In solchen Aussagen ist also einmal die bloß  benennende Synthese  enthalten, durch die ich die gesehene Gestalt als Vogel, die gesehene Bewegung als fliegen bezeichne, indem ich in meiner Wahrnehmung diese bekannten Vorstellungen wieder finde; zu zweiten aber eine Synthes ganz verschiedener Art, nämlich diejenige, welche die  Einheit eines Dinges mit seiner Tätigkeit oder Eigenschaft  zur Grundlage hat. (2)

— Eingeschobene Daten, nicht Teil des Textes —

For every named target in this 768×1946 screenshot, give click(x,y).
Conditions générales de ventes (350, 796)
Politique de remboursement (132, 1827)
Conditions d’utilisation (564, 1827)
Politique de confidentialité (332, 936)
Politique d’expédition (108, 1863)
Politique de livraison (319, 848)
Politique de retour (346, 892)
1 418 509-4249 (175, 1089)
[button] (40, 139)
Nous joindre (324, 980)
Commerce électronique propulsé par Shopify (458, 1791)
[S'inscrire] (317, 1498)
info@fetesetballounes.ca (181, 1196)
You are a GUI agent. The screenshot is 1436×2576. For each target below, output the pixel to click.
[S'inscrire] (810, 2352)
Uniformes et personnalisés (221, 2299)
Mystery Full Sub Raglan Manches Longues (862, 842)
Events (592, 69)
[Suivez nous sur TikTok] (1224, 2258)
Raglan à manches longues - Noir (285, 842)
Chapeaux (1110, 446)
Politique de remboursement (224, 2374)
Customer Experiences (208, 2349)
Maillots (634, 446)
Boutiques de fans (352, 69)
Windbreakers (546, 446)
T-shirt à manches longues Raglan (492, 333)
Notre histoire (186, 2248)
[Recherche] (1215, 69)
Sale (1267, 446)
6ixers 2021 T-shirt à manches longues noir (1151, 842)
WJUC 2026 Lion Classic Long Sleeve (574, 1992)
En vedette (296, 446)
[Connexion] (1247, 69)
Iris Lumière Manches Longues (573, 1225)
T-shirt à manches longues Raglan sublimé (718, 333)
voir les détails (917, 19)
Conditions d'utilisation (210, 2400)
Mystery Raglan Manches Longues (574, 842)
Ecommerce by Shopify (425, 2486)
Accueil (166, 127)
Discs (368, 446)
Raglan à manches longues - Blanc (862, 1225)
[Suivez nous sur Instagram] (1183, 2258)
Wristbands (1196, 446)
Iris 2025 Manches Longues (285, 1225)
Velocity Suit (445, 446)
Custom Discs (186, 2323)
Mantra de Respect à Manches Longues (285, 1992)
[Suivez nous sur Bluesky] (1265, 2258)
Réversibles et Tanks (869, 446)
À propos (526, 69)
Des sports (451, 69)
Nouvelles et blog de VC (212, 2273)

6. Am leichtesten geht die letztere Synthese vor sich, wo wir es mit bestimmt abgegrenzten, von ihrer Umgebung scharf und klar sich abhebenden Erscheinungen zu tun haben, die wir mit Muße betrachten können; wo die Veränderungen langsam genug vor sich gehen, um uns Zeit zu lassen, das in der Veränderung Beharrliche aufzufassen und vom Wechsel zu unterscheiden, besonders da, wo derselbe Sinn uns die Vorstellung des Dinges wie seiner Eigenschaften oder Tätigkeiten gibt, vor allem also auf dem Gebiet des Sehens. Was unser Sehfeld erfült, sind überwiegend ruhende Objekte von bestimmter Form und Farbe; Ding und Eigenschaft gelangen auf demselben Weg zu unserem Bewußtsein, wir können die Form, an der wir zunächst die Dinge unterscheiden und bestimmt erkennen, gar nicht ohne die Farbe und umgekehrt anschauen. Wo dann vor unseren Augen eine Veränderung eintritt, da haben wir vorher Zeit gehabt, das ruhende Ding zu beobachten; erst sahen wir den Vogel sitzen, jetzt sehen wir ihn die Flügel ausbreiten und auffliegen - der Gegenstand war fixiert, ehe er in Bewegung überging.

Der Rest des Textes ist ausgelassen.